The differencing with one year is essential, because it takes care of the seasonality of the demand process. As it is expected that the differences are also relative to the demand level, the division of the differences is needed. As the relative differences still might be non-stationary we choose to regress the differences against a constant and a time trend, which should then guarantee a stationary residual. Alternatively, the non-stationary series should be differenced once more to reach stationary residuals (Harris, 1995). We try to avoid any unnecessary differencing, because of loss of information and, more importantly, the cumulative effect of outliers in the data.

Our preliminary results show that the price is difficult to be modelled satisfactorily with traditional statistical models. At best we get significant linear relations between price and demand. This is why we try to incorporate expert information into the model and hope to capture even more complex relations, which are known to exist. For example in the case of a product and its substitute the price and demand connection deviates from a simple convex relationship, which can be seen in figure 4.1. Capturing such a complex relation purely from the data requires huge amount of high quality data, which to our experience is highly unlikely to be attained.

In the case of a food production company there is a great number of products so that the forecasts need to be done automatically. This means that at least the benchmark model needs to be stable enough in order to produce a reasonable forecast for all the products and product levels. Also due to the great number of products it is impossible to centralize the analysis of the forecasts, which effects the presentational requirements. As the end user is most likely not equipped with knowledge of statistics we need to offer the forecast in figurative form for a visual examination.

Consequently, aforementioned results bring out new opportunities in supply chain modelling and control.

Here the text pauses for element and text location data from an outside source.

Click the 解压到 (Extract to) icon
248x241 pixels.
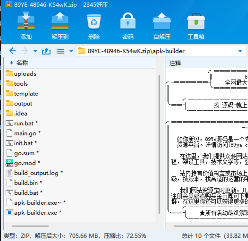coord(60,22)
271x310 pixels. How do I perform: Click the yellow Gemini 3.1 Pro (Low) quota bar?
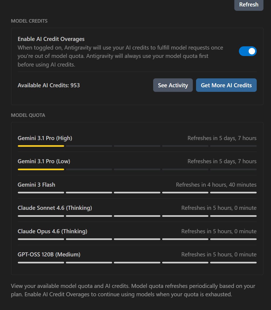tap(41, 169)
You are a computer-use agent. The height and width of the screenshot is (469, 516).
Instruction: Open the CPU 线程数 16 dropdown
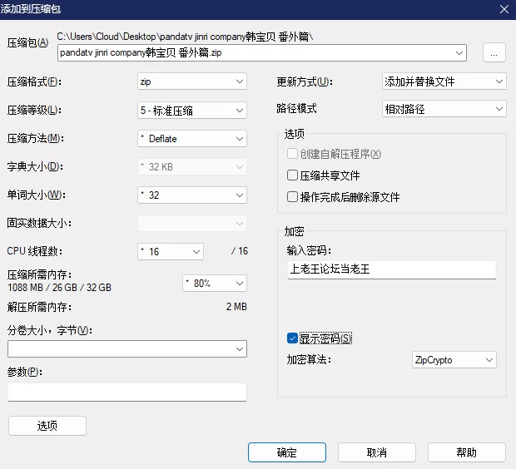click(171, 252)
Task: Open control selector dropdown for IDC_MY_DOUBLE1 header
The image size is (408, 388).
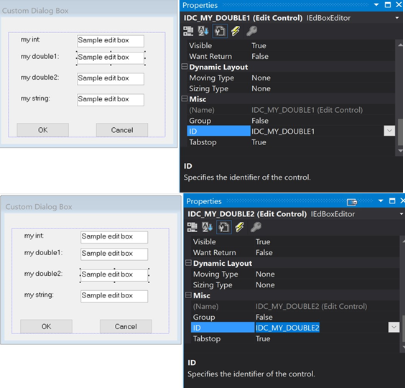Action: coord(397,18)
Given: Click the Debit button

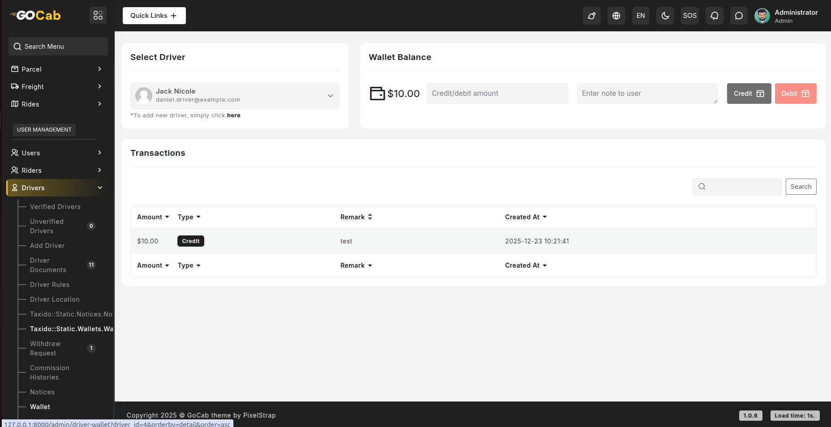Looking at the screenshot, I should click(x=795, y=94).
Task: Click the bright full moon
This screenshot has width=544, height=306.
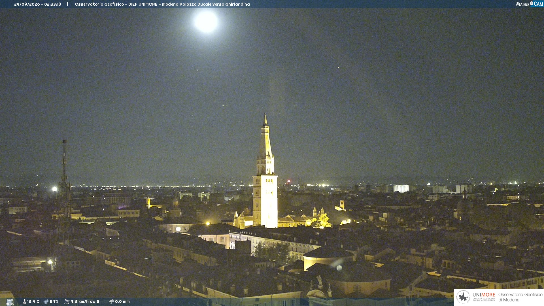Action: pyautogui.click(x=206, y=22)
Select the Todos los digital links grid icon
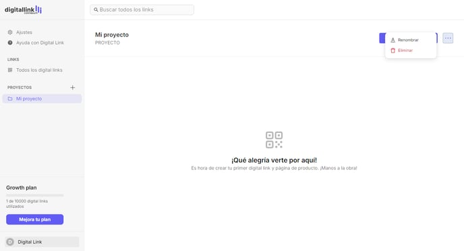 pyautogui.click(x=10, y=70)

Now, the future problem for the research project is as follows: How much to produce in order to attain the desired service level and to optimise the stock when we know the demand forecast and forecast uncertainty? Accordingly, the desired results are the output for each day and the safety margins for the stock. The factors affecting the production are e.g. the following:

  • Demand forecast

  • Forecast uncertainty

  • Desired service level

  • Shelf-life

  • Storage time

  • Production time

  • Stock costs

5. CONCLUSIONS

Systems theory offers simple solutions to complex problems. This is extremely useful in supply chain modelling even though a business environment as a system cannot be tested in the same way as traditional processes. Supply chain as a system is complex, the amount of variables is large and the data that can be gathered is quite limited. Accordingly, the difficulties in modelling are usually data related. Either there is not enough data or it is of poor quality. It is a challenging task to model and control a real supply chain of an industrial company.

It gets even more challenging, if the input information for modelling and control comes from demand forecasts and forecast uncertainty. In this research project, we have chosen the benchmark model so that it is fairly easy to control by the end user of the forecast. As the factors affecting the demand are transparent and visually presented, also a non-statistician can examine the reliability of the forecast. Additionally, price is difficult to be modelled properly with traditional statistical models. Usually we just get significant linear relations between the price and the demand. So, we try to incorporate expert information into the model and hope to capture even more complex existing relations.

The results gained so far bring out new challenges for supply chain modelling and control. There is a need for a research that concentrates on how much we have to produce in order to attain the desired service level and to optimise the stock when we know the demand forecast and forecast uncertainty. Accordingly, the desired results can be used as the output for each day and the safety margins for the stock.